**Work to be completed:**
Output exactly the lines below from the one containing "You are a GUI" to the last line, both included. Omit pictures.

Collected data entries
==========
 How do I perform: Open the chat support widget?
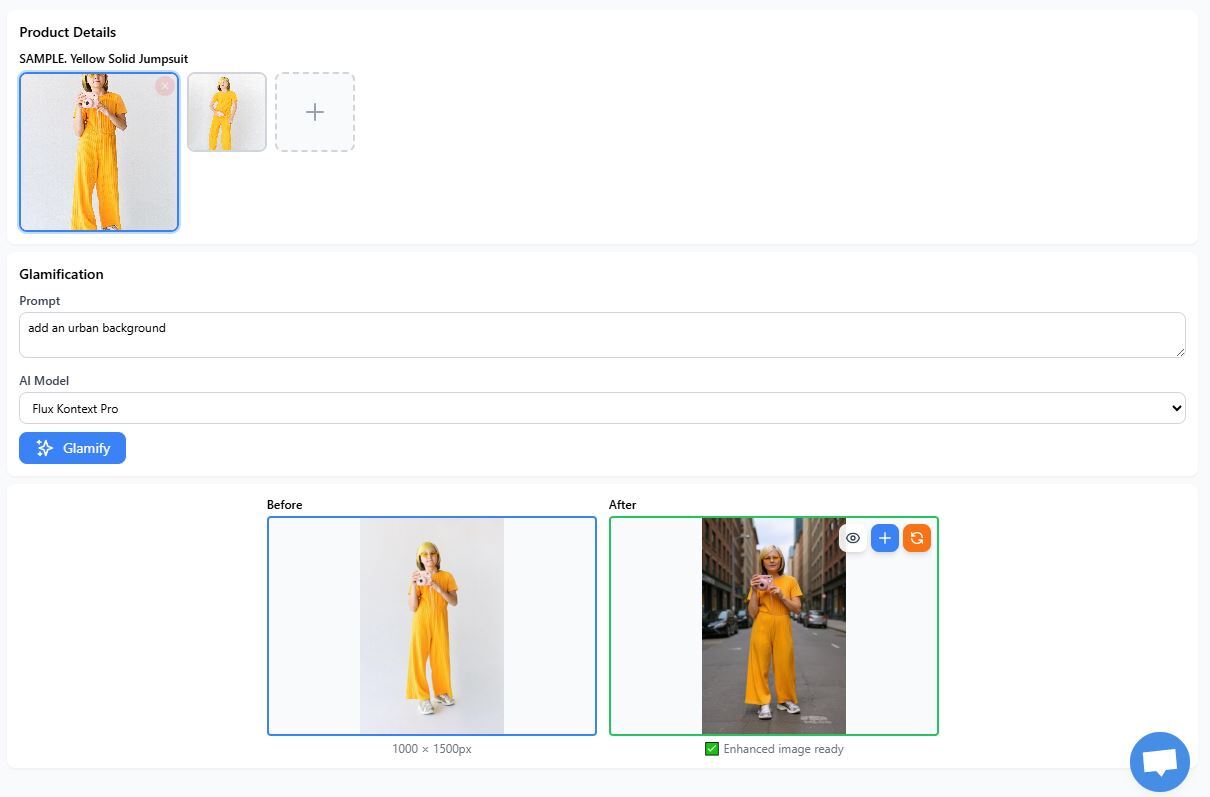coord(1160,762)
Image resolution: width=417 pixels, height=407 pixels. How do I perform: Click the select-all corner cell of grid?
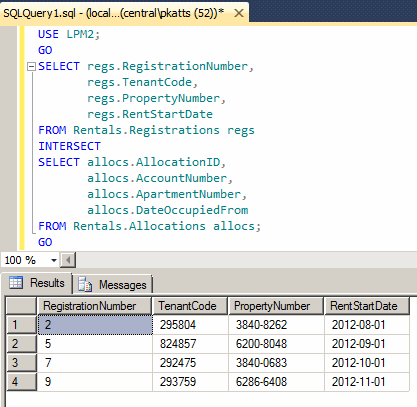21,306
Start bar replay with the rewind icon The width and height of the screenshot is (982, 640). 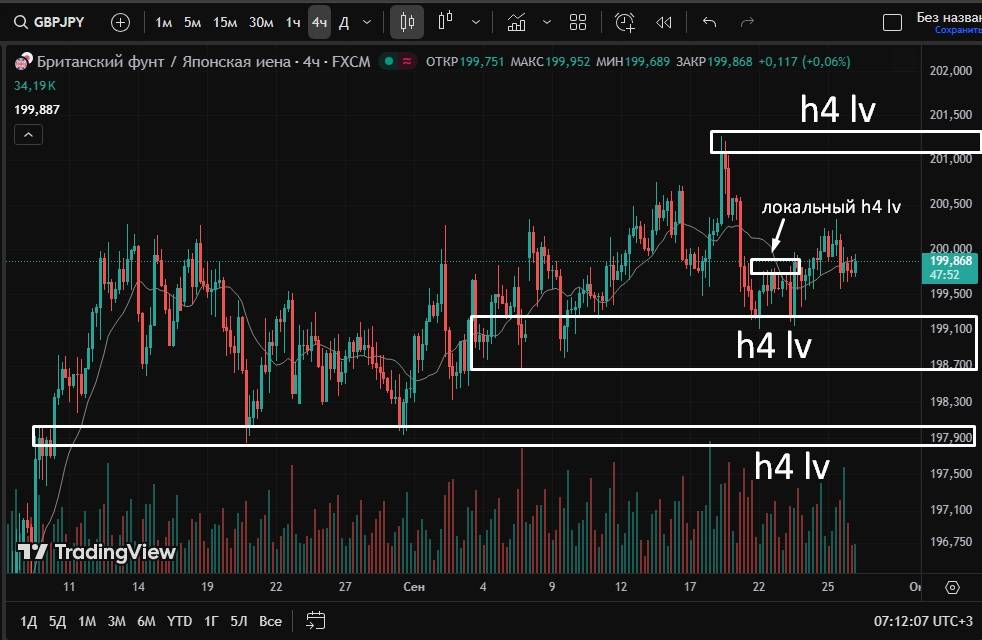[663, 22]
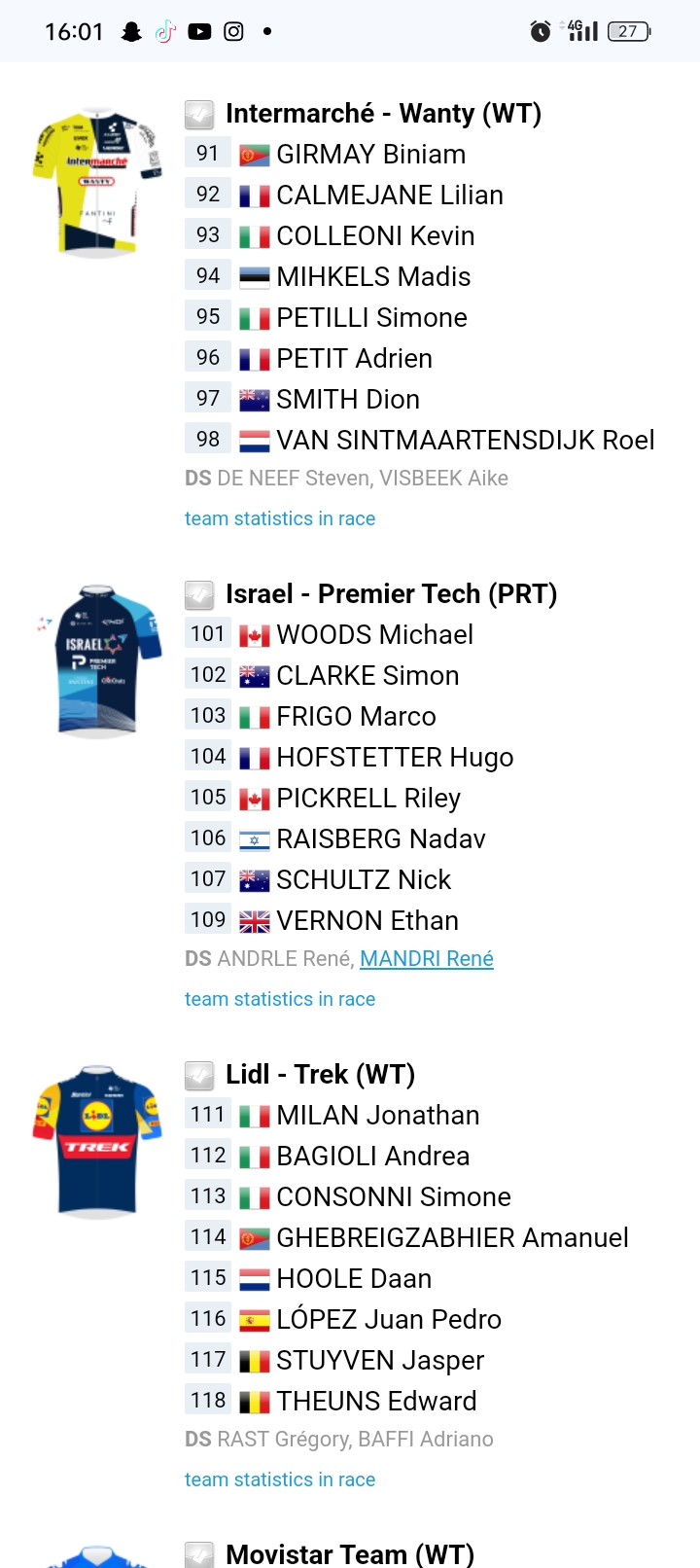Tap the YouTube notification icon in status bar
Viewport: 700px width, 1568px height.
click(199, 31)
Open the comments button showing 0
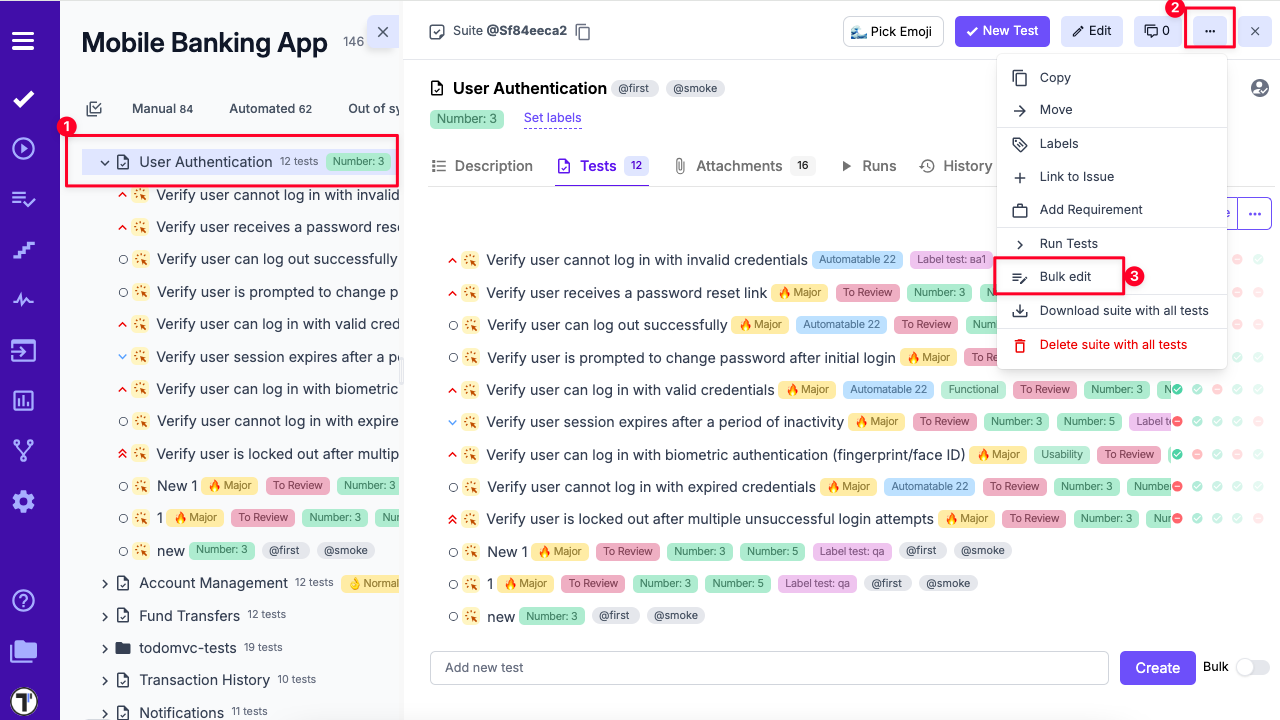 (1156, 31)
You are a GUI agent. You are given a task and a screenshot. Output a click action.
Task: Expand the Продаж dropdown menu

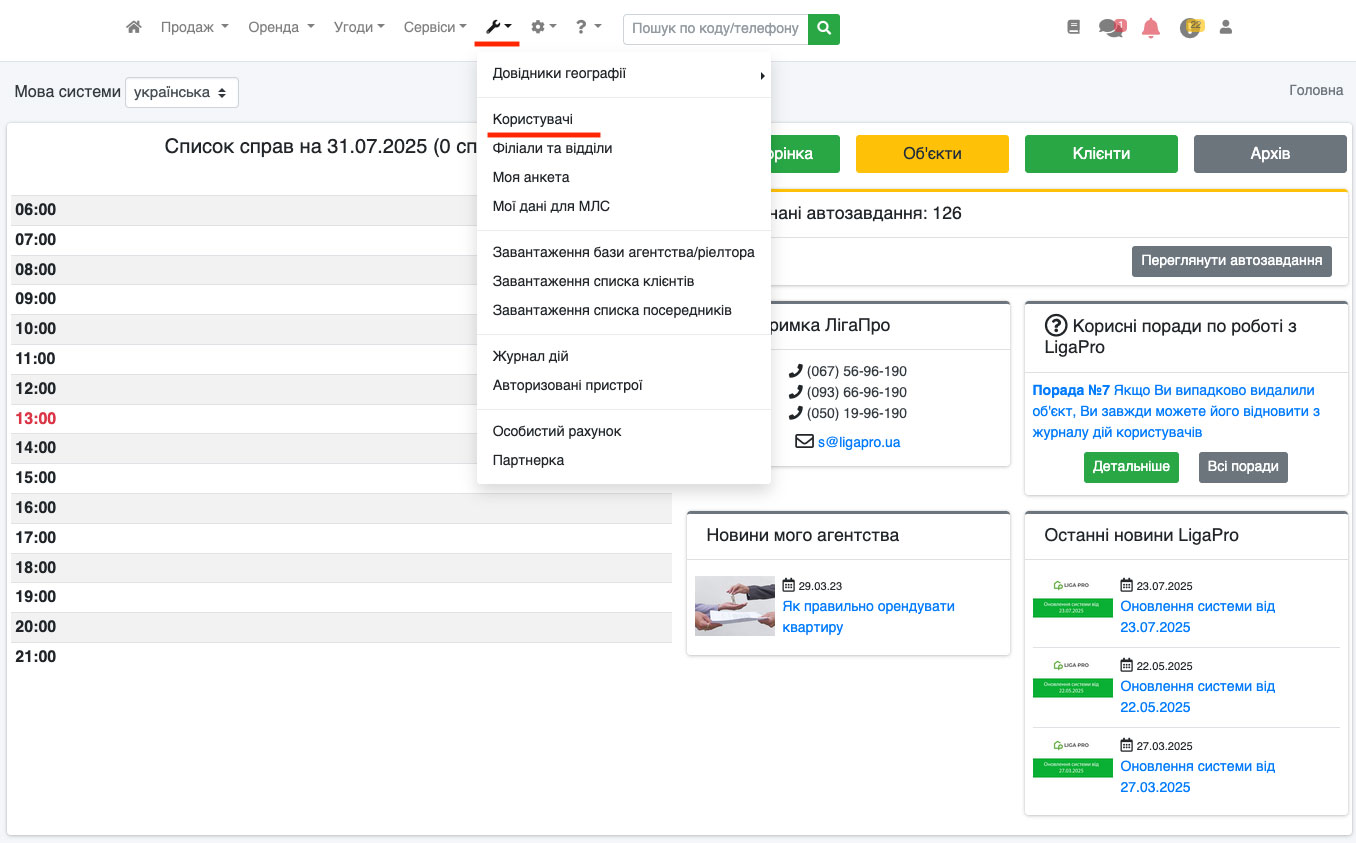tap(194, 28)
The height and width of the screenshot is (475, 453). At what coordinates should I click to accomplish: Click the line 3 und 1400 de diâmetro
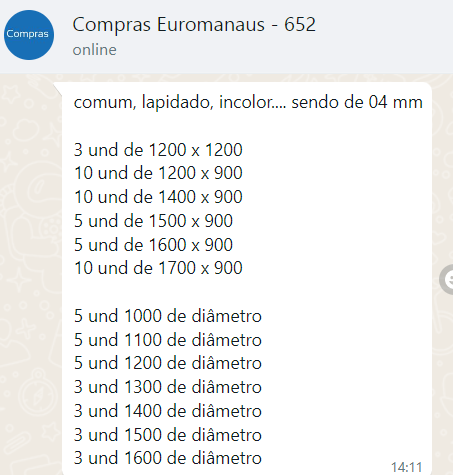click(x=168, y=411)
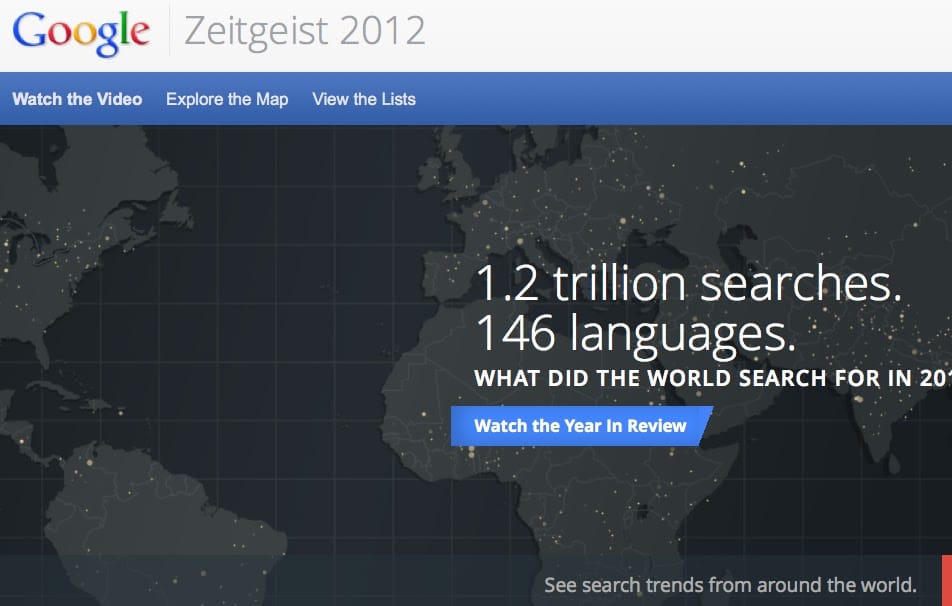Click the 1.2 trillion searches headline
The image size is (952, 606).
click(688, 284)
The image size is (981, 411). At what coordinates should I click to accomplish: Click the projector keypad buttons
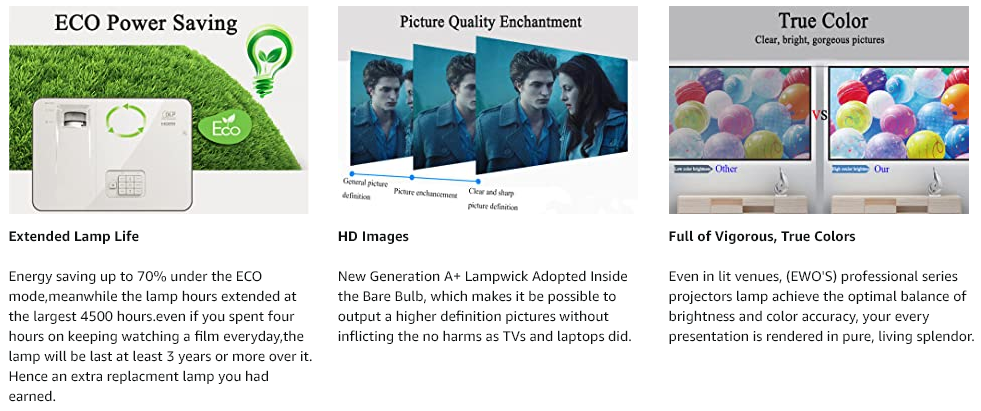click(125, 184)
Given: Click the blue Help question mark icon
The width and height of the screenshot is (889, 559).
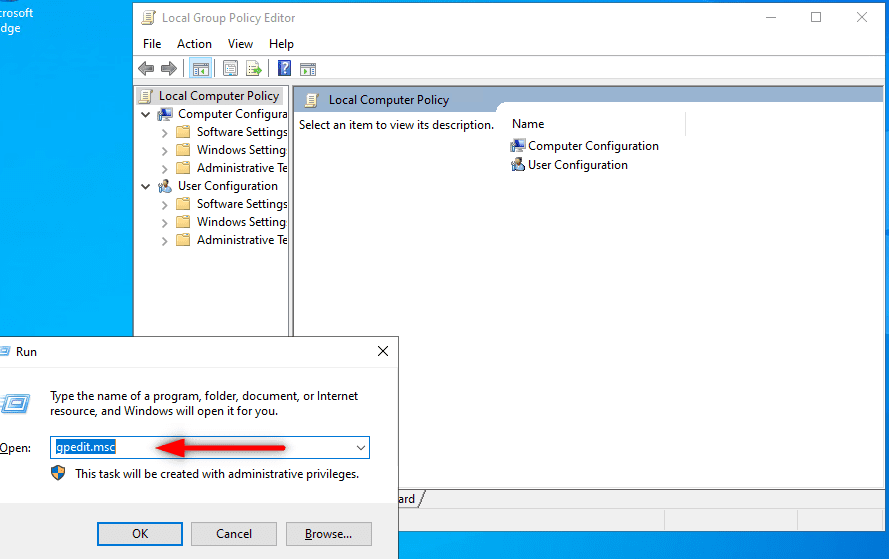Looking at the screenshot, I should click(x=284, y=69).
==========
**Reply to the task:**
You are a GUI agent. You are given a task and a screenshot. Output a click action.
Task: Expand the Продаж dropdown menu

tap(194, 28)
The height and width of the screenshot is (475, 453). At what coordinates should I click to accomplish: Click the line 3 und 1400 de diâmetro
click(x=168, y=411)
Click the 1.2 trillion searches headline
The image size is (952, 606).
click(688, 284)
The image size is (981, 411). At what coordinates should I click to accomplish: Click the projector keypad buttons
click(125, 184)
Given: Click the blue Help question mark icon
The width and height of the screenshot is (889, 559).
Looking at the screenshot, I should click(x=284, y=69).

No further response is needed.